- Japan’s real GDP growth in the fourth quarter (Q4) of 2017 rose 0.1% quarter to quarter (q/q), or 0.5% q/q annualized. As a result, real GDP growth rose 1.6% for the year 2017, the highest growth since 2013.
- Net exports, the major contributor to the 0.6% q/q rise in the previous quarter, had no contribution to the q/q growth in this quarter’s real GDP, as a solid 2.9% q/q rebound in imports (thanks to improved production and consumer goods, including iPhones) outpaced a 2.4% q/q rise in exports.
- Consumer spending rose 0.5% q/q, thanks largely to rebounds in spending on durable goods and services.
- Private capital expenditure (capex) continued to soften, to 0.7% q/q.
- Nevertheless, the fifth consecutive quarter of increase was thanks to improved capacity utilization driven by exports and also demand for machinery and equipment to counter labor shortages.
- These upside factors were partially offset by continued declines in private residential investment and public demand.
IHS Markit Views:
IHS Markit expects growth for Japan’s real GDP to continue over the near term.

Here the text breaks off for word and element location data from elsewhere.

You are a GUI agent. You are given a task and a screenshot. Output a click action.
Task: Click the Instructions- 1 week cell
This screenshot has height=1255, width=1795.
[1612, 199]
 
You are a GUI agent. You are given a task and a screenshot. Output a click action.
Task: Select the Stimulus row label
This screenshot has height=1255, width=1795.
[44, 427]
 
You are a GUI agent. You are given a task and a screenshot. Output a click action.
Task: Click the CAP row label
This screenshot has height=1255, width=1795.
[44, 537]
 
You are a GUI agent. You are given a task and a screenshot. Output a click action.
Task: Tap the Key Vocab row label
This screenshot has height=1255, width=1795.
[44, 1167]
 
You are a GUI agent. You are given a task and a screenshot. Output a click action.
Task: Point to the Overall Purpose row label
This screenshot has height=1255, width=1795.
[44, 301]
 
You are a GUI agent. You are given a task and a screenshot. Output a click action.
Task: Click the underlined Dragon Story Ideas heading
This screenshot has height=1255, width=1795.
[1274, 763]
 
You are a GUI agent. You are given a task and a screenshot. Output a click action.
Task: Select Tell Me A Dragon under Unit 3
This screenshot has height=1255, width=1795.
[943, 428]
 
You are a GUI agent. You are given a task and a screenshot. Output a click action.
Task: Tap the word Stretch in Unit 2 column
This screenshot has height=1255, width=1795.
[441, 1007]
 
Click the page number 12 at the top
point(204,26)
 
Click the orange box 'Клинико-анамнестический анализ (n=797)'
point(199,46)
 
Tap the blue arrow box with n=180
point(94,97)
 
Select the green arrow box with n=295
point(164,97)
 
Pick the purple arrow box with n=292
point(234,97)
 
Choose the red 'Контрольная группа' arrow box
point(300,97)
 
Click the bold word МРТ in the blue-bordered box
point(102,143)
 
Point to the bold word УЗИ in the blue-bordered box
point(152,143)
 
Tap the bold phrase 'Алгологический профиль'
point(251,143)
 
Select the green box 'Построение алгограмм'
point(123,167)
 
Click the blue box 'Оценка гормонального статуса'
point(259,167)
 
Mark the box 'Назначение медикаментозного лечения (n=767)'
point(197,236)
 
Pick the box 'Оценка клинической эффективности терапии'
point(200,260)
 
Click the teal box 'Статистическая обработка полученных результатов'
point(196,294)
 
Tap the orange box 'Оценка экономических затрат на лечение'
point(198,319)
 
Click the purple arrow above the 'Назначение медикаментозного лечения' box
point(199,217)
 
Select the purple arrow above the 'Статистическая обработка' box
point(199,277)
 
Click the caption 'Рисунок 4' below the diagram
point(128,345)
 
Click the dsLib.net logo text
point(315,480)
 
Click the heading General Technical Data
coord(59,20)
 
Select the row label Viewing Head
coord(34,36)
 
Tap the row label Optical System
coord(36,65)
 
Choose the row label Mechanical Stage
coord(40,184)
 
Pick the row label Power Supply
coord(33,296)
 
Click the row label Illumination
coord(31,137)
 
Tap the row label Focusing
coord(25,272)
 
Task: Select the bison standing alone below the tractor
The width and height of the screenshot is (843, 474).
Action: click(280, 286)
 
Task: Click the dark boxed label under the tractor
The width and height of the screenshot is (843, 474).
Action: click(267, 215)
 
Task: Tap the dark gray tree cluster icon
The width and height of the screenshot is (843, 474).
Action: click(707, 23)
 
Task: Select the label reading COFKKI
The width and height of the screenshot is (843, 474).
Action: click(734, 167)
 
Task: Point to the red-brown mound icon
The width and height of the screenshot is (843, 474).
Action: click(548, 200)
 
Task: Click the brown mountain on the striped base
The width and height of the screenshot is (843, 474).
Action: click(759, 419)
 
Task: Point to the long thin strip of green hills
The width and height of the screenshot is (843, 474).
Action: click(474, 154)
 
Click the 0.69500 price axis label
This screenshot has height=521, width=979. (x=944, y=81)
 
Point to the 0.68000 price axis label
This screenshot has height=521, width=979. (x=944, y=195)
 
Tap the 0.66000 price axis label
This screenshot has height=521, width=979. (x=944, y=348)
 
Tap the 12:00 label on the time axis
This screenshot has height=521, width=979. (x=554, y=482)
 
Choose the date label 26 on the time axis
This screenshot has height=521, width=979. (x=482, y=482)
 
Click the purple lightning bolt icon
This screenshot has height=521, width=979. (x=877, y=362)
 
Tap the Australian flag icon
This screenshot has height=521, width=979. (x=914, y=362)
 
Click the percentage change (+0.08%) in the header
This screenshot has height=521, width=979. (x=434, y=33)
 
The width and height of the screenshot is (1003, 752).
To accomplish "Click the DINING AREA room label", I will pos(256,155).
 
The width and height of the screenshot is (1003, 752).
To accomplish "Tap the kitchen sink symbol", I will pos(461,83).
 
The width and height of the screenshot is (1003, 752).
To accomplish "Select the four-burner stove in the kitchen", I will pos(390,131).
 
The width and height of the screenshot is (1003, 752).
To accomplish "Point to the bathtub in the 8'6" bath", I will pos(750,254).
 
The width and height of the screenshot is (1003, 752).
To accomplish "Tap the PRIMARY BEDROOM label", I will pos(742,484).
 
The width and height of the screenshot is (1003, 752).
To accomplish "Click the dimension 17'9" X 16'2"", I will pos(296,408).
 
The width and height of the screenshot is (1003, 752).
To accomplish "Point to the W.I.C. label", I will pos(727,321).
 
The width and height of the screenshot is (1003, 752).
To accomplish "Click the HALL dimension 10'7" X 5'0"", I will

Consumer demand will probably weaken due to disruption caused by heavy snow, and high fresh food and energy prices in the first quarter of 2018.
The weakness in new housing construction starts and other construction orders suggests continued declines in private residential investment and public works. The slump in private residential investment is likely to extend until front-loaded demand emerges ahead of the planned consumption tax increase set for October 2019. However, the Nikkei Japan PMI, calculated by IHS Markit, signals strengthened business activity and continued brisk external orders over the near term.
Thanks to strengthened outlooks for global economy, external demand is likely to remain robust because of solid external machinery orders, which will support a continued increase in capex.
IHS Markit revised its real GDP growth for 2018 to 1.4%, anticipating softening from 2017 but still above potential growth. However, recent financial turmoil and rapid yen appreciation are concerns.
While the yen’s strengthening could ease inflationary pressure and support purchasing power, corporations could be cautious about wage increase and capex plans for fiscal year 2018, which starts in April 2018.
This could make it harder for the Bank of Japan (BoJ) to reach its target of 2% inflation, but it is unlikely to force the BoJ to change its current monetary policy over the near term. Further strengthening in real GDP growth will need sustained growth in domestic demand.